Some of the interview questions that were repeated throughout the book were "How did you meet your spouse? What was the wedding like?" and "What do you think of the saying, 'your parents were foolish and ignorant, and your generation was foolishly loyal'?" The first question elicited more interesting responses than the second. For the most part, the marriages were not arranged by parents, the exception being the herb seller who married her teacher's other foster child because they were traveling and the teacher thought it would be dangerous for her to be unmarried. Other people were introduced to each other by friends or colleagues acting as matchmakers. The weddings were mostly simple -- they bought cigarettes and candy, passed them out to the guests, signed the paperwork and the wedding was over in an hour. It was also common for the interviewees to talk about their parents raising their children, or being separated from their spouse for years at a time due to their focus on building the country and due to the movements that sent people into the countryside to do hard labor. Another common thread was minor things in the interviewee's past coming back to haunt them during the Cultural Revolution. One interviewee had worked for the Guomingdang, and one for the Japanese when they were the only source of income in the interviewee's town. Though the job was minor - like washing pots, this was held against them. The man who had been to Russia kept a Russian-made radio. This was seen as evidence of him being a spy.

Some of the stories that made a bigger impression on me were as follows:
The shoe-mending woman was skilled at telling things about people based on their feet. For example, people who do manual labor have wider feet, or "if they tread on someone's foot and can step back and give way, then they're educated, good people. Then there are people who don't know how to give way, people who wear designer shoes, fakes too."
Xinran had experience with Zhengzhou, where the policeman lived. There is a radio tower there that used to be used to emit static that would drown out foreign radio stations like Voice of America or Taiwanese and Hong Kong stations, but which was later used as a radio station and she got to be one of the first broadcasters.

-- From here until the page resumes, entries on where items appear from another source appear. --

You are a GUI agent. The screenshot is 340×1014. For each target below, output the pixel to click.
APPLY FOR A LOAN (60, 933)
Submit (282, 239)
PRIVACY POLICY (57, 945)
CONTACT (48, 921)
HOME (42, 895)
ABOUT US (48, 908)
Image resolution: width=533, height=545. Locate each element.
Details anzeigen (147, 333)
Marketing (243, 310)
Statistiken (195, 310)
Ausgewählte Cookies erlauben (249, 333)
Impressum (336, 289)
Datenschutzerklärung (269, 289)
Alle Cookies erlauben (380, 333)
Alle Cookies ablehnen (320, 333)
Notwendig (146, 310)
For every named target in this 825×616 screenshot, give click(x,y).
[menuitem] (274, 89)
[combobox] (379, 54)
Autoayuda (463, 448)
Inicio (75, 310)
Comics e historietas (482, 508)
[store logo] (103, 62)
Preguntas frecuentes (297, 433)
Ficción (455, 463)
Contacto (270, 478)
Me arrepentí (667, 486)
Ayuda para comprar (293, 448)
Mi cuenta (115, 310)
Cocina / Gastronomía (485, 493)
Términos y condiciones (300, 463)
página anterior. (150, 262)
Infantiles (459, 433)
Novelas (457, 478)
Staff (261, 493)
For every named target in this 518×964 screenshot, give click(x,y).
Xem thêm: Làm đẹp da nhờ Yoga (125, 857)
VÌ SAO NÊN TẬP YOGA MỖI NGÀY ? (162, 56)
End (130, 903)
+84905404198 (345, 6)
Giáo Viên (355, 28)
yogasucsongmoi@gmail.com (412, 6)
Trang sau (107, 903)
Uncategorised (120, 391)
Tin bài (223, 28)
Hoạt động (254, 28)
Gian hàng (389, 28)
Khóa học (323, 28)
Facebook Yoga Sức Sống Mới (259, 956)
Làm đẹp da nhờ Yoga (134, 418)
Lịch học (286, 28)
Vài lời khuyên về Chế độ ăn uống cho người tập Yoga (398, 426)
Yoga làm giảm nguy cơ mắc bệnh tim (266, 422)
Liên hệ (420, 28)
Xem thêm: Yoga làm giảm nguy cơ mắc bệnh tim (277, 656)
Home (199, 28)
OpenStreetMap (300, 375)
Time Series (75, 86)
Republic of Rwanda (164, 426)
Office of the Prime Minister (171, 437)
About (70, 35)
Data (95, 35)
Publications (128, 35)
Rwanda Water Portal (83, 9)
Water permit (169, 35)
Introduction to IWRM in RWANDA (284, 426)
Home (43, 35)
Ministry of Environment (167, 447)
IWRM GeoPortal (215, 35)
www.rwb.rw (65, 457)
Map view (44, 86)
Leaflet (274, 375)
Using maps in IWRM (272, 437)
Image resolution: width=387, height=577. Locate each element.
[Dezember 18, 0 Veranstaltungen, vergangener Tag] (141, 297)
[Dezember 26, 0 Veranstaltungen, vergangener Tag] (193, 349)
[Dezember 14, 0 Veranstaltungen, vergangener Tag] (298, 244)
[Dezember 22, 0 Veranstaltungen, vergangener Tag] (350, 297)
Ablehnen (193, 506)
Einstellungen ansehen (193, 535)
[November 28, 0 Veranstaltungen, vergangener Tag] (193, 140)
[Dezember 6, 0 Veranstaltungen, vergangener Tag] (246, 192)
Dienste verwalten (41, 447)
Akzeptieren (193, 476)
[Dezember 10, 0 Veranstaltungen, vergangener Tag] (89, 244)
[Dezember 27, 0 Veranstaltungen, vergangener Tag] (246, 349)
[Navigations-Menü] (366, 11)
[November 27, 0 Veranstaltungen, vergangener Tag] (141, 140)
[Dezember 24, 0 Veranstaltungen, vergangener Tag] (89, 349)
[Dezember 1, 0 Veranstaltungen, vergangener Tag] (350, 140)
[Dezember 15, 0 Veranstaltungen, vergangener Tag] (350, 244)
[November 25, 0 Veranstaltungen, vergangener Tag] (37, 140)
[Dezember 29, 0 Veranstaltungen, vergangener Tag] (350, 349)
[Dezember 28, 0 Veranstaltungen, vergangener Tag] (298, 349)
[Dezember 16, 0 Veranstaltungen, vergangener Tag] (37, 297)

She talked about how she learned through her work at the radio that villagers nearby had no chimneys in their houses and were going blind from the smoke, and when a group of people tried to convince the villagers to add chimneys it was a policeman from Zhengzhou who showed them how to best deliver the message (he invoked Chairman Mao).

This was a highly interesting history, and makes me want to try some of Xinran's other books such as "The Good Women of China" or "Message from an Unknown Chinese Mother."